Start your engines, sometimes.
THERE are now well over 200 share cars dotted around inner Melbourne. And before long, that number will double again.
Car share schemes work like this: you join up, book online when you need a vehicle, then walk over and swipe in. In Melbourne, there are three companies: GoGet, Flexicar and GreenShareCar. The rates and plans differ, but all involve a membership fee as well as a charge for usage.
It’s a model that’s growing rapidly in many countries, and one that steers gently into the space left vacant by shifts in the way we’re buying and using cars.
In recent years, the increase in car ownership has slowed in Australia, and the distance we drive in each vehicle has begun to decline. Meanwhile, public transport patronage is on the rise.
Stephen Ingrouille, from Going Solar, publishes a newsletter on sustainable transport. He says car sharing reduces congestion and lowers greenhouse gas emissions.
“We’re not going to wean this society off its car obsession for a long time – that’s just a reality. But car sharing is a good intermediate solution,” he says.
“Share cars tend to be energy efficient models: the companies want them to run as cheaply as possible, because petrol is included in the cost.”
Research by consultants Frost and Sullivan in the USA found that in 2009, every share car replaced 15 private cars, and that car sharing members drove nearly one-third less than they would if they owned a vehicle. Widespread growth of these schemes would mean fewer motors, used more efficiently.
Mr Ingrouille argues that governments should require apartment developers to swap large car parks for modest share car bays, or even a taxi rank – thereby improving housing affordability, as well as reducing traffic.
“A lot of energy goes into manufacturing cars, but often they’re just sitting idly,” he says. “Typically, a family might have had two cars; with car sharing they could have just one. Or for people like me, who prefer public transport, it’s great to have access to a car occasionally.”
Mike Murray, from GoGet, says householders join up to save money and for convenience – especially in areas where parking is limited. In Surrey Hills, in inner Sydney, two out of every ten licence-holders are GoGet members.

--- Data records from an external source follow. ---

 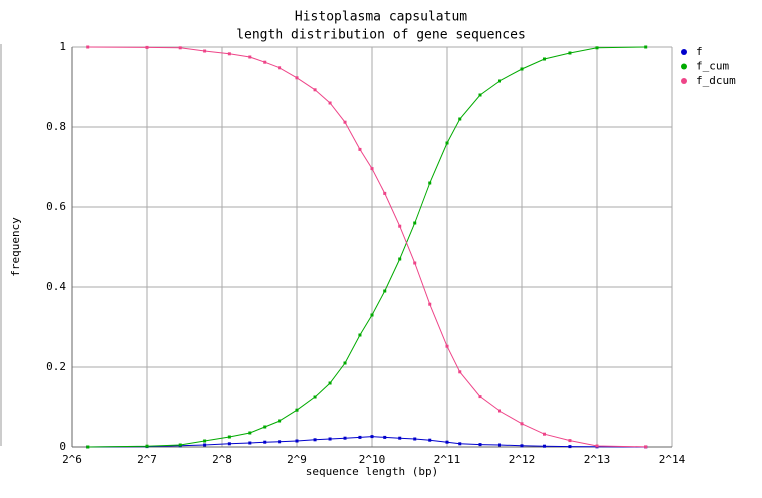 What do you see at coordinates (62, 46) in the screenshot?
I see `y-tick-label: 1` at bounding box center [62, 46].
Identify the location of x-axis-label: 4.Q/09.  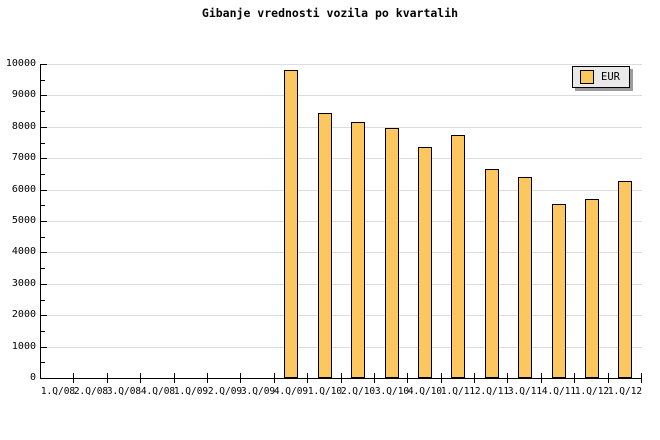
(291, 392).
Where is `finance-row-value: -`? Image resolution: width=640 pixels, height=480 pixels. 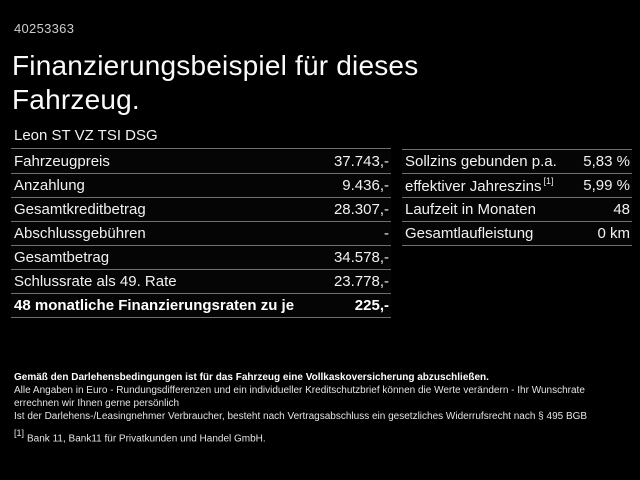 finance-row-value: - is located at coordinates (386, 234).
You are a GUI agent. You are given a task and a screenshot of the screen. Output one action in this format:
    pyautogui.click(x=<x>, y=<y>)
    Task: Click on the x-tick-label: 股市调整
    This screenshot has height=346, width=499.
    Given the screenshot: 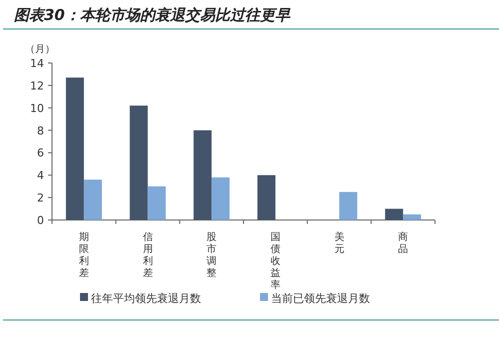 What is the action you would take?
    pyautogui.click(x=212, y=256)
    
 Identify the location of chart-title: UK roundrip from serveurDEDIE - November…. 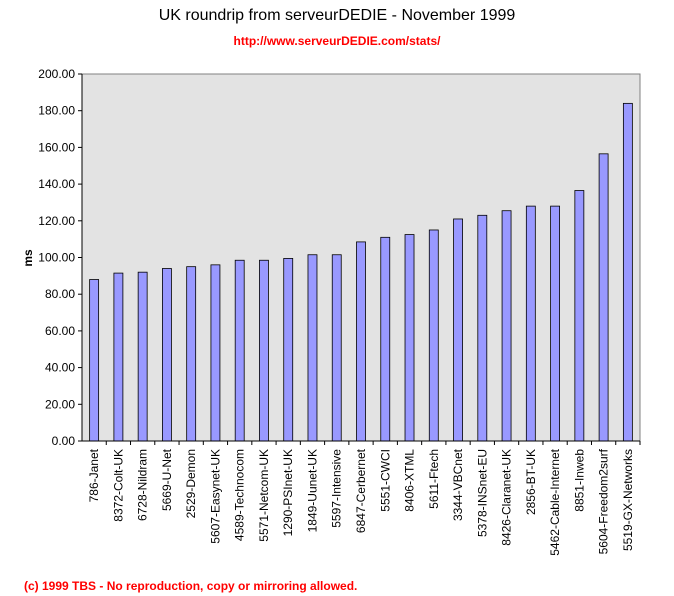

Late last year, the company purchased its first fully electric vehicles – Mitsubishi iMiEVs – and one is now parked at The Nicholson Apartments, in Coburg. Another one will soon be stationed in South Yarra.
Mr Murray says electric vehicles are perfectly suited to car sharing, because the average GoGet trip is only 30 kilometres.
“People suffer from what we call ‘range anxiety’ with electric vehicles, but you could do more than three of our regular trips before you’d have to charge it at all.”
He believes car sharing can spread beyond Zone 1. “We’re trying to develop a low-density car sharing model, because that’s where most Melbournians are – we’re not all in Brunswick or Southbank.”
GoGet will begin by parking shared utility vehicles at Stockland’s Selandra Rise development in Casey. “The developer is telling us that a lot of households have three vehicles. If they owned one car, and had car sharing instead, they’d save a lot of money.”